TRAINING THE AI MODEL

We extracted 265 stories and labelled them manually (title, story and story type) to train our model and structured the story types into 3 categories:

V=victim
W=witness
B=bully

This way, the AI model knows who has written the story so it can find a better matching story. The right category also makes sure that the chatbot will provide the right advice or answer to the user. The AI model keeps learning, so eventually, the model is able to label automatically.

00:00  03:00

FINDING SIMILAR STORIES (TECHY WARNING!)

The AI model finds stories similar to the user’s story using TFIDF. This is an intuitive, yet powerful way of encoding textual stories as a series of numbers.
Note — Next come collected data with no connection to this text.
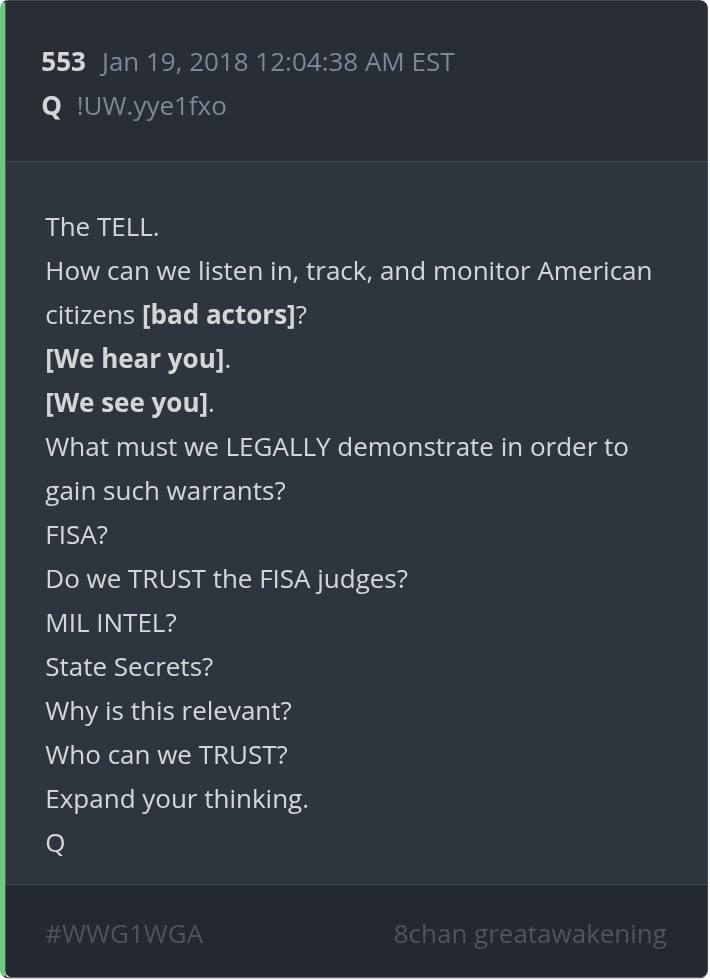Click the line "gain such warrants?"

coord(165,491)
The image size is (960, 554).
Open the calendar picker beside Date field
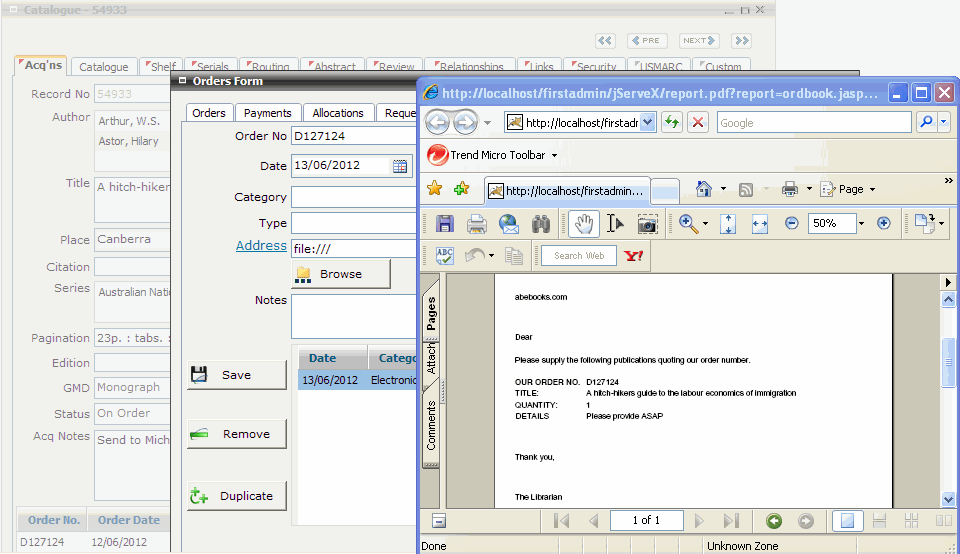pos(400,166)
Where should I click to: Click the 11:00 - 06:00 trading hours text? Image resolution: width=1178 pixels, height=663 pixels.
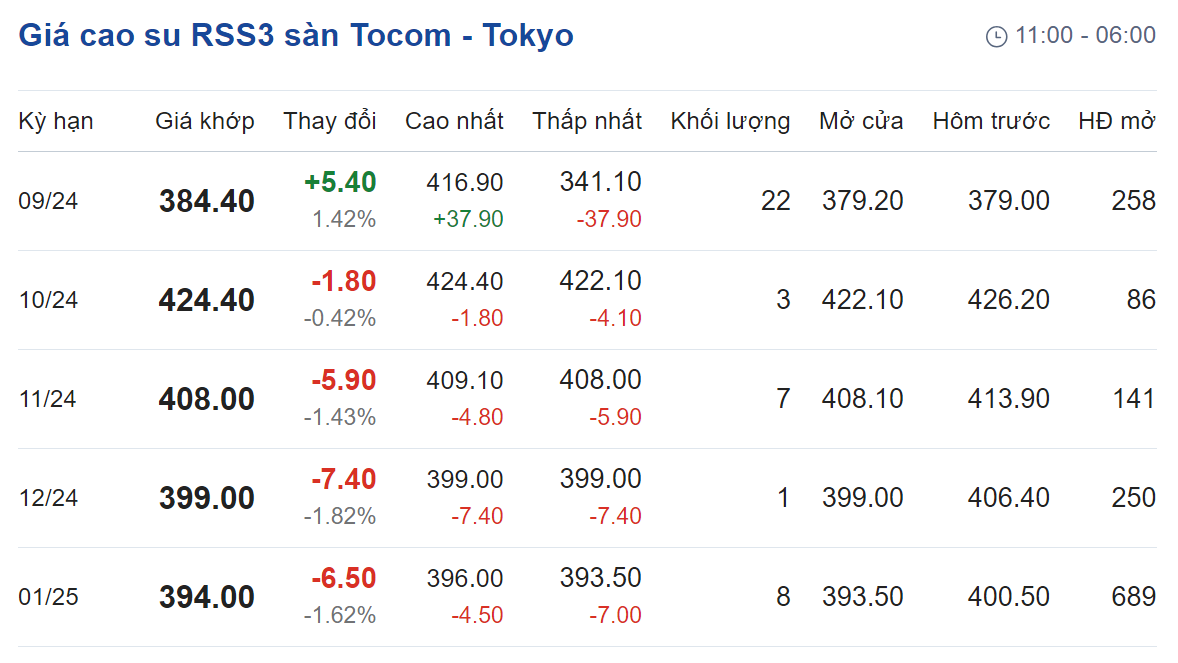pos(1085,35)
A user sends a story and the AI model itself searches for similar stories. For every unique word in the text, it will find its term frequency (TF), and multiply this by its inverse document frequency (IDF). Let’s have a look at the 2 components.

Term frequency (TF)
The term frequency is the number of occurrences of a word in a story. A word that occurs often in a story tells us a lot about its topics. Eventually, we would like to match stories that have very similar topics. Users that talk a lot about “bullied at school” should see stories of other users that talk a lot about “bullied at school”, for example. Long stories contain more words, and words might occur more often. Therefore, to counter this, we divide the term frequency of each word by the length of its story. Writing ‘bullied at school’ twice in a text of 400 words has more weight than in a text of 800 words.

Word 1

Word 2 Word 3 Word 4

Word 5

Sentence 1

0 2/20 1/20 0 2/20

Sentence 2

3/18 2/18 0 0

0

Sentence 3 1/6 1/6 1/6 1/6

2/6

Inverse document frequency
The inverse document frequency is based on the number of stories that contain a word. It can be seen as a boost that a word will get for being rare. The more stories a word is contained in, the smaller its inverse document frequency will be. For example, most stories will contain the word ‘bully’, so this word doesn’t help us in finding similar stories. We can find the inverse document frequency for every word to create a list (how higher the number, how rarer the word):
Word 1 Word 2 Word 3 Word 4 Word 5
1.3 1 1.3 2 1.3

Multiply and voilà
To find similar stories, we can simply multiply the term frequencies with the inverse document frequencies, and compare the resulting series of numbers with each other. This can be done using various distance measures, and a popular measure is the cosine distance. The story that has the lowest cosine distance with our new story, will most likely be the most related.

03:00  06:00

Every man on a mission

At midnight, everyone was busy with their own task. Jordy started building the frontend of the app and the chatbot function. Axel worked on the backend, where he faced some midnight frustrations while installing the software. Dennis was busy collecting all the data, running the Python script. David and Bruno started labelling the 265 stories into the victim, bully and witness categories. At this point, we also started to develop an API system.

bedtime!

At 3 o’clock we had a working version, but we still needed to link the AI model to the app. We decided to get a few hours of sleep. Bruno didn’t even make it to his bed and fell asleep under his desk. What a work ethic 😉

06:00  13:00

Ready to shine

We got up at 6 in the morning to start connecting the app to the model. We took care of the last minor bugs and tested the app and the chatbot. Check the video below for a demo of our final product. Everything seemed to work perfectly, so now it was time to put everything in place and prepare the presentation. We were ready to shine.

Demo of our final product

Runner up!

Spotlight on and ready to take the stage. As David pitched our solution, we felt extremely pride with the result that we achieved within less than 24 hours. And our pride turned out to be valid! The jury felt impressed by our innovative idea and the fact that we actually build a working product. Final result: runner up place. Of course, ending first place would even be better, but we were very happy with the result and our product. Most of all, we truly hope that our solution can help in the fight against cyberbullying.